### Task to carry out
Reprint each record exactly. Pictures are not reprinted.

### Dataset
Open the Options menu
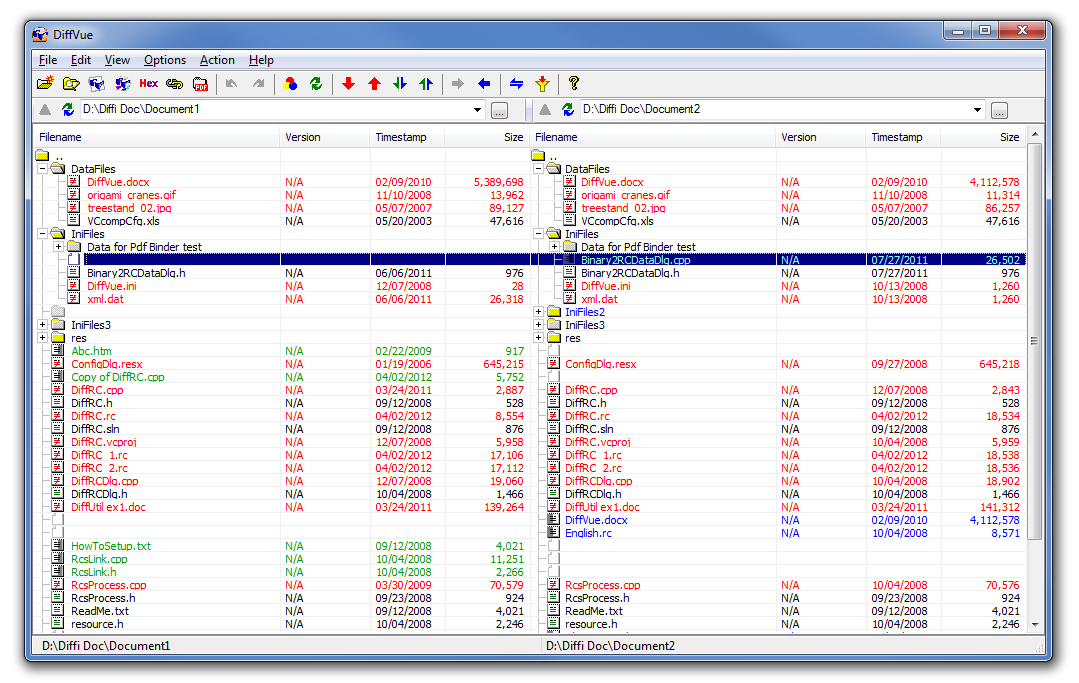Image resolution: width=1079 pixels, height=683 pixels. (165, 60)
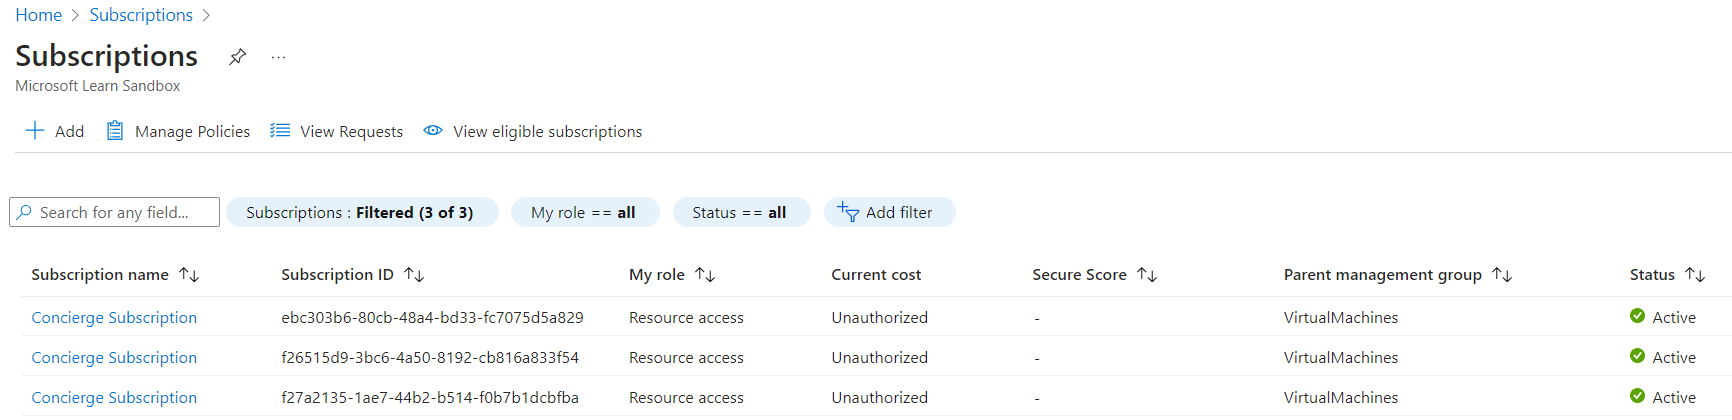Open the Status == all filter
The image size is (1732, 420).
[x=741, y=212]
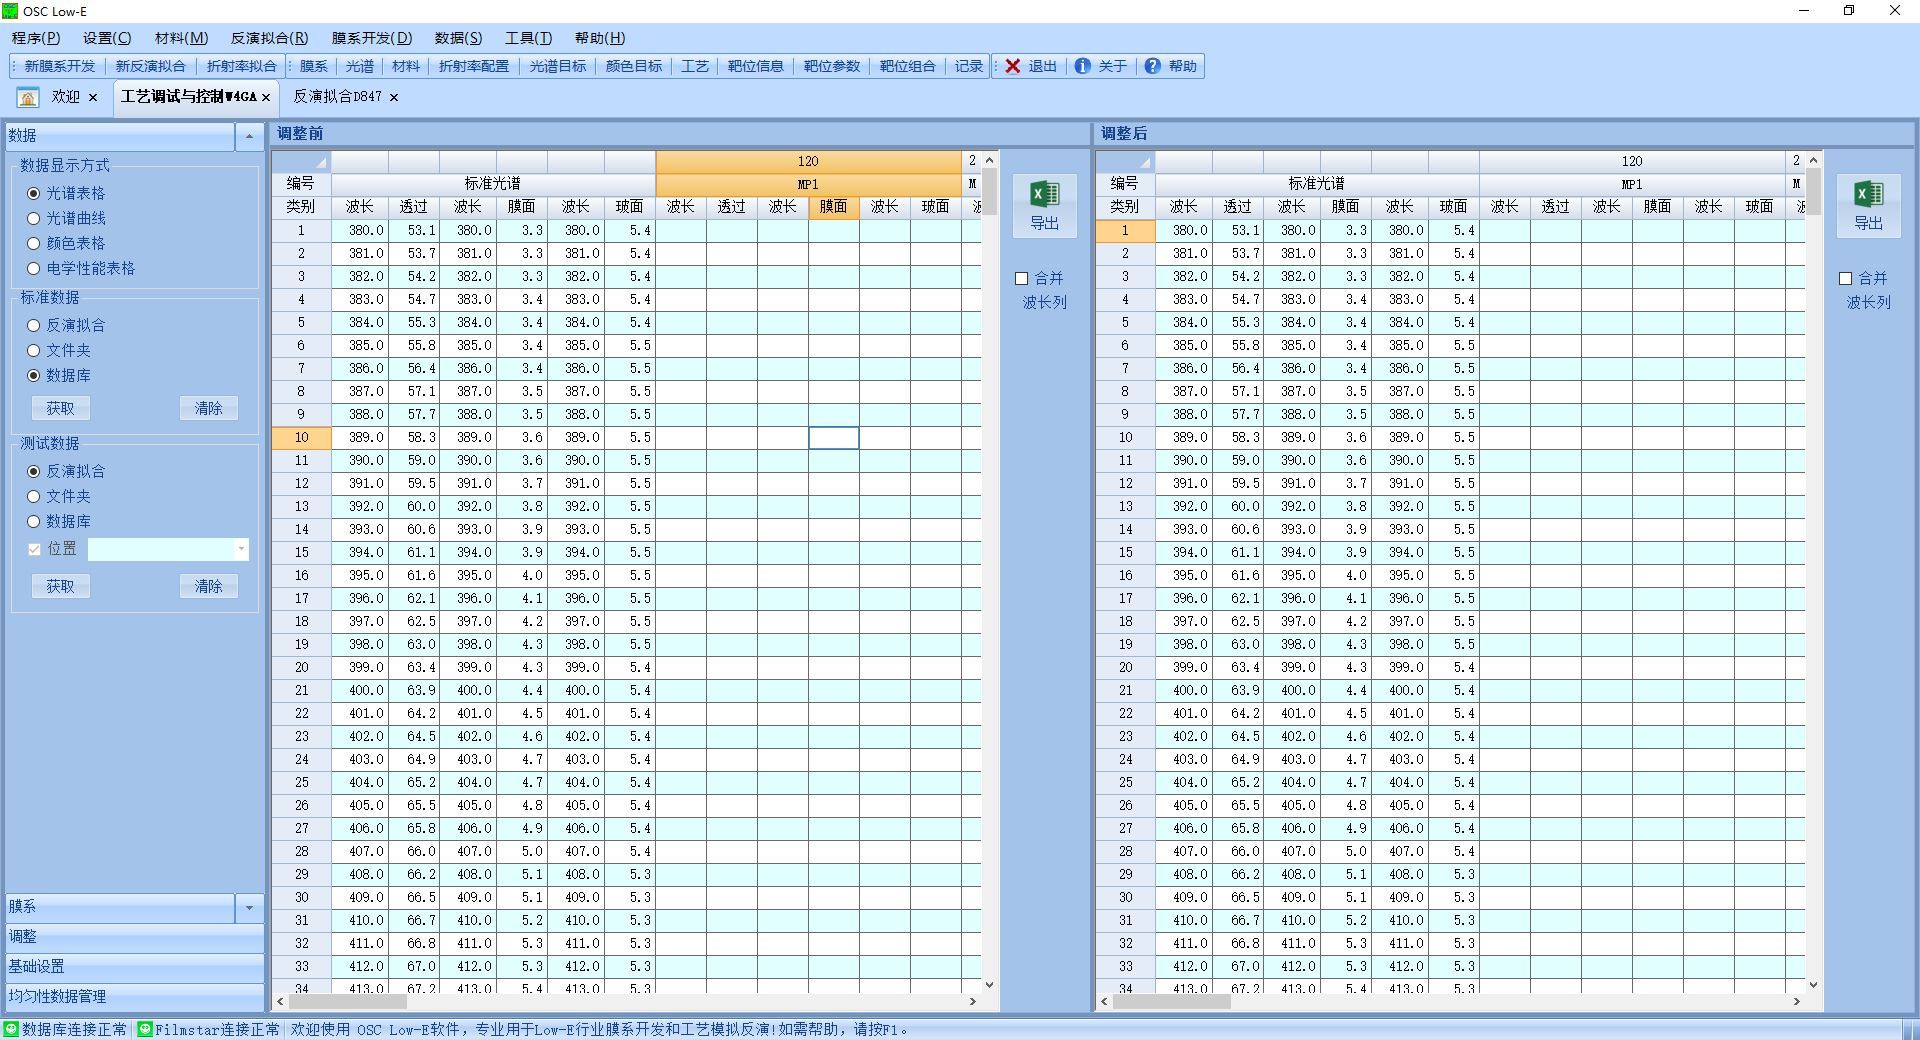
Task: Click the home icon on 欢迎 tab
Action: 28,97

### Solution for this exercise
Open the Options menu
Image resolution: width=1079 pixels, height=683 pixels. (165, 60)
Open the Status == all filter
The image size is (1732, 420).
[x=741, y=212]
Task: Click the home icon on 欢迎 tab
Action: 28,97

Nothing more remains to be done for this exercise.